Gently, she reminded him of the gift of the Holy Ghost he had received after baptism. “Listen to your heart,” she added. “You will be able to decide what to do.”

A few minutes later, Richard wiped away his tears as he thanked Sam for the gift. And Sam wrote in his journal: “When I was getting the airplane for Rich, I felt a smile and a warm feeling in my heart. It was so warm I was about to burst. I could barely sleep that night ‘cause I felt that super amazing burst in my heart.” He told his mother that he knew the Holy Ghost had helped him make the decision.

Teaching about the Spirit seems particularly difficult when things are going badly at home. Our first impulse may be to take harsh measures with our children, perhaps to criticize, belittle, or condemn. At times like these, it is more important than ever to seek the Spirit ourselves and to restore peace by its influence and guidance. When we respond to disobedience, contention, or rebelliousness in this way, we invite healing through the Spirit and teach our families of the peace it brings.

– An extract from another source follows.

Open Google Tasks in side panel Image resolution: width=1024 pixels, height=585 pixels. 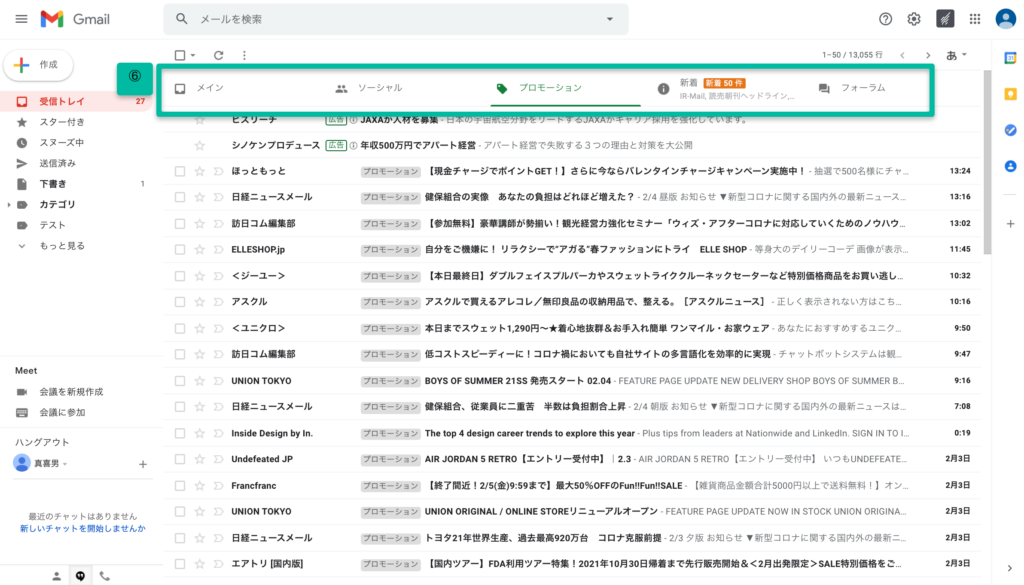[1010, 130]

“You can’t force your boys, nor your girls into heaven. You may force them to hell by using harsh means in the efforts to make them good, when you yourselves are not as good as you should be. … You can only correct your children by love, in kindness, by love unfeigned, and reason” (Joseph F. Smith, Gospel Doctrine, Salt Lake City: Deseret Book Company, 1971, page 317). This may require listening to children’s complaints or frustrations patiently while we fight the urge to force them to behave correctly. It may mean confessing our shortcomings to them and asking their forgiveness. It may cause us to weep with them over whatever has gone wrong. It may require that we leave what we are doing, however important we may think it is, and attend to our children’s needs.

When we faithfully do this sacred work of teaching our children, we do not do it alone. “Sacrifice brings forth the blessings of heaven” (Hymns, 1985, number 27), and in no other endeavor do we need those blessings more than in nurturing our children’s spiritual sensitivity. The Lord has promised to help us. (See D&C 45:57–58.) The sacrifices we make, the tears we shed, and the prayers we offer are never wasted. The very fact that we try calls forth heavenly assistance.

“Wherefore, be not weary in well-doing, for ye are laying the foundation of a great work. And out of small things proceedeth that which is great” (D&C 64:33).